🤖 AI Summary
Existing theoretical frameworks fail to characterize the empirically observed two-phase learning dynamics in Transformer training—e.g., progressive improvement on Counterfact tasks from syntactically incorrect → syntactically correct → semantically correct outputs (as in GPT-2).
Method: We propose the first rigorous theoretical explanation by modeling dual-type features—structured syntactic and semantic features—through feature learning analysis, in-context learning theory, and spectral analysis of attention weights.
Contribution/Results: We mathematically prove that Transformer optimization intrinsically exhibits two distinct phases: an early phase converging to low-order syntactic features, followed by a late phase transitioning to high-order semantic features.
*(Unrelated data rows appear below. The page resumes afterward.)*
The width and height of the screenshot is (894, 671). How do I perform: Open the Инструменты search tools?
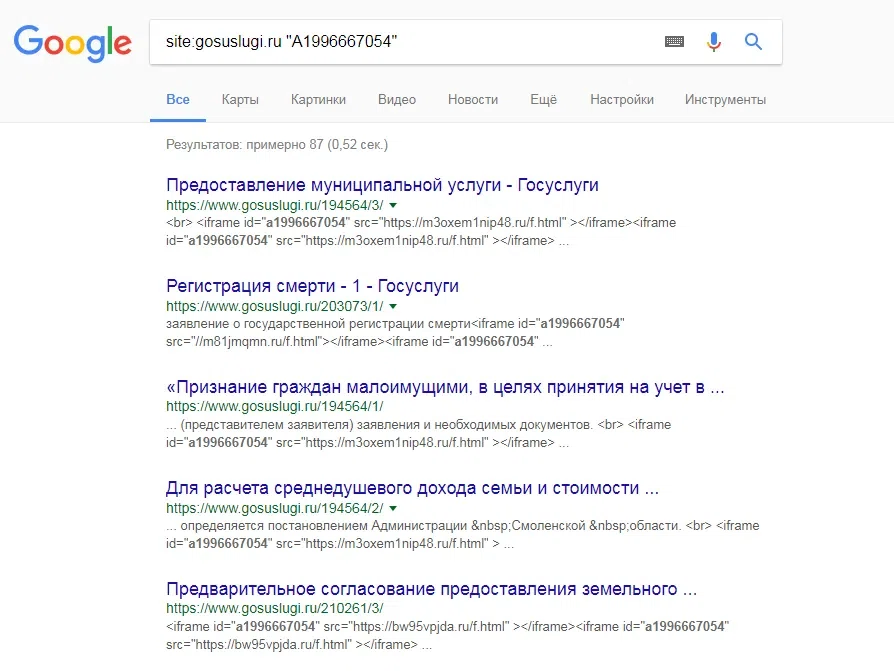point(725,100)
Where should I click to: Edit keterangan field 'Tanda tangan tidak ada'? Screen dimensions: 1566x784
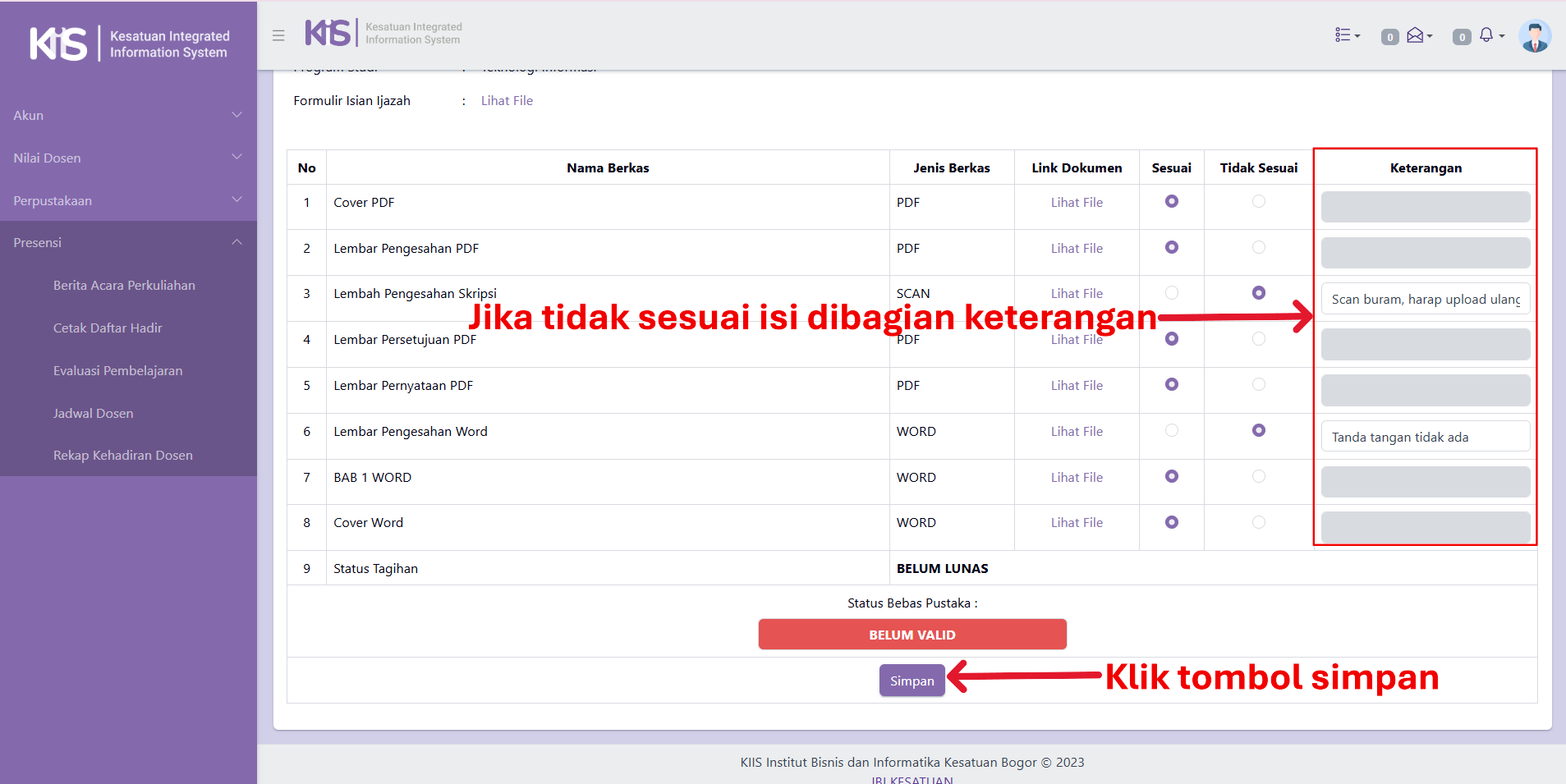1425,437
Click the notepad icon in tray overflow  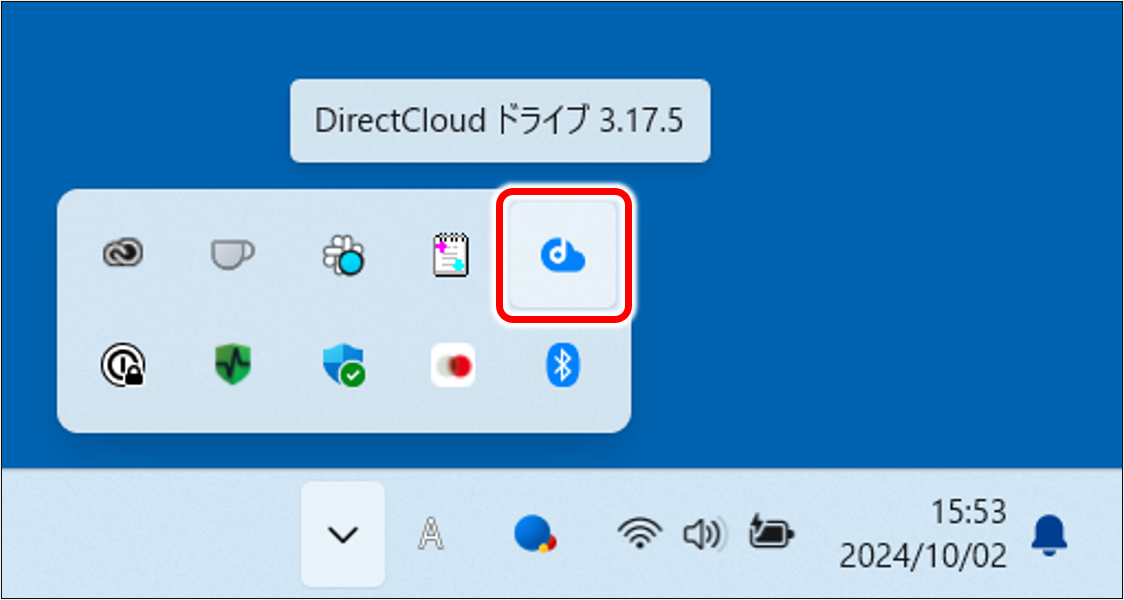click(x=452, y=255)
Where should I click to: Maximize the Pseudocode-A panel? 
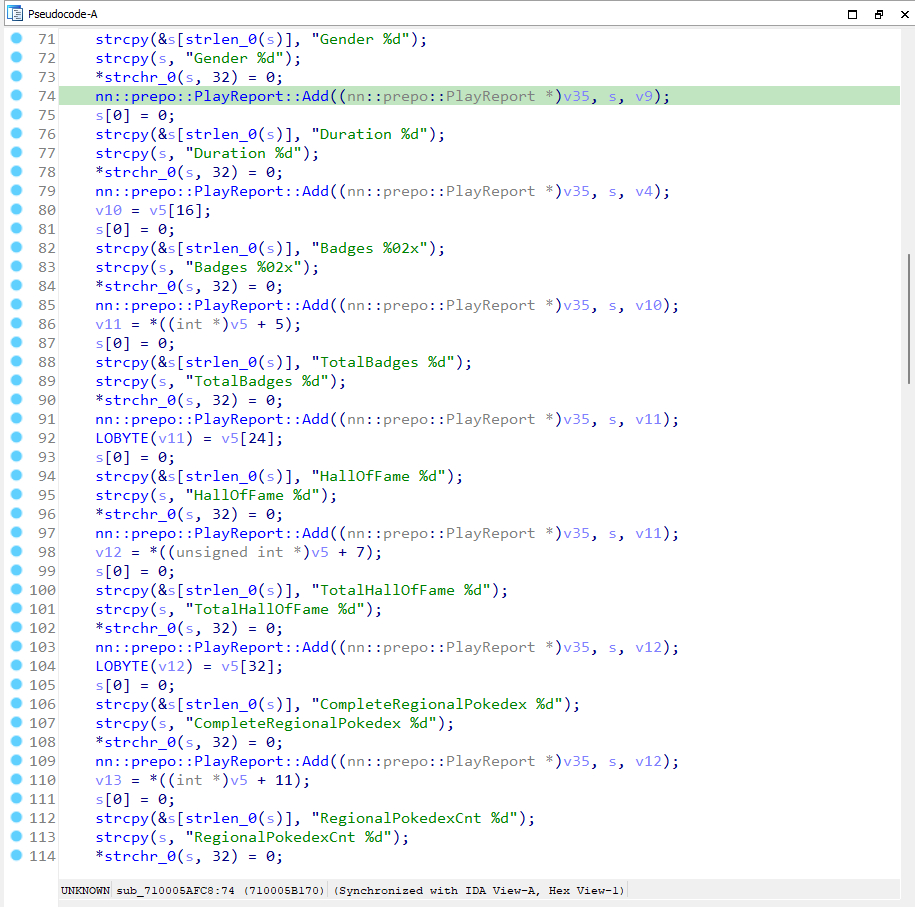pyautogui.click(x=853, y=14)
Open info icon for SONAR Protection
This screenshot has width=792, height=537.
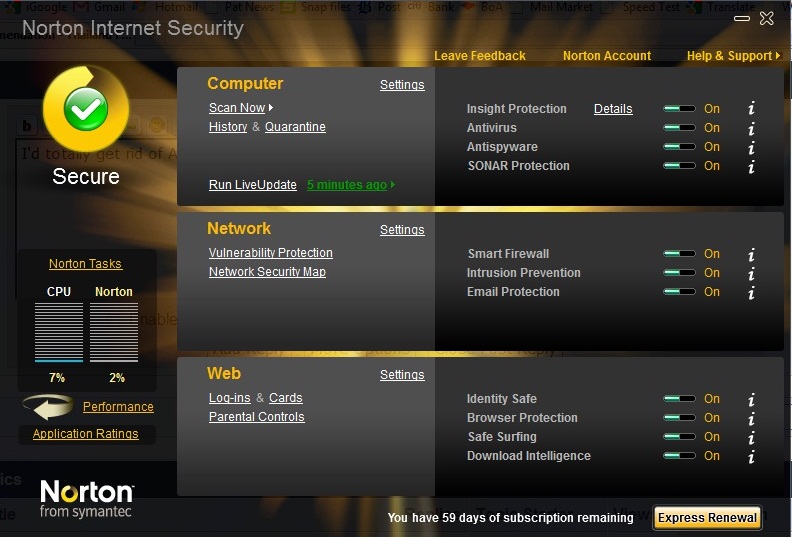[x=751, y=166]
Crucially, we establish a formal theoretical link between this two-phase behavior and the spectral properties of the attention matrix—specifically, the separation and evolution of its eigenvalue spectrum across training. We further demonstrate the universality of this phenomenon across architectures and tasks, providing the first provable foundation for the gradual emergence of compositional generalization in Transformers.
📝 Abstract
Transformers may exhibit two-stage training dynamics during the real-world training process. For instance, when training GPT-2 on the Counterfact dataset, the answers progress from syntactically incorrect to syntactically correct to semantically correct. However, existing theoretical analyses hardly account for this two-stage phenomenon. In this paper, we theoretically demonstrate how such two-stage training dynamics occur in transformers. Specifically, we analyze the dynamics of transformers using feature learning techniques under in-context learning regimes, based on a disentangled two-type feature structure. Such disentanglement of feature structure is general in practice, e.g., natural languages contain syntax and semantics, and proteins contain primary and secondary structures. To our best known, this is the first rigorous result regarding a two-stage optimization process in transformers. Additionally, a corollary indicates that such a two-stage process is closely related to the spectral properties of the attention weights, which accords well with empirical findings.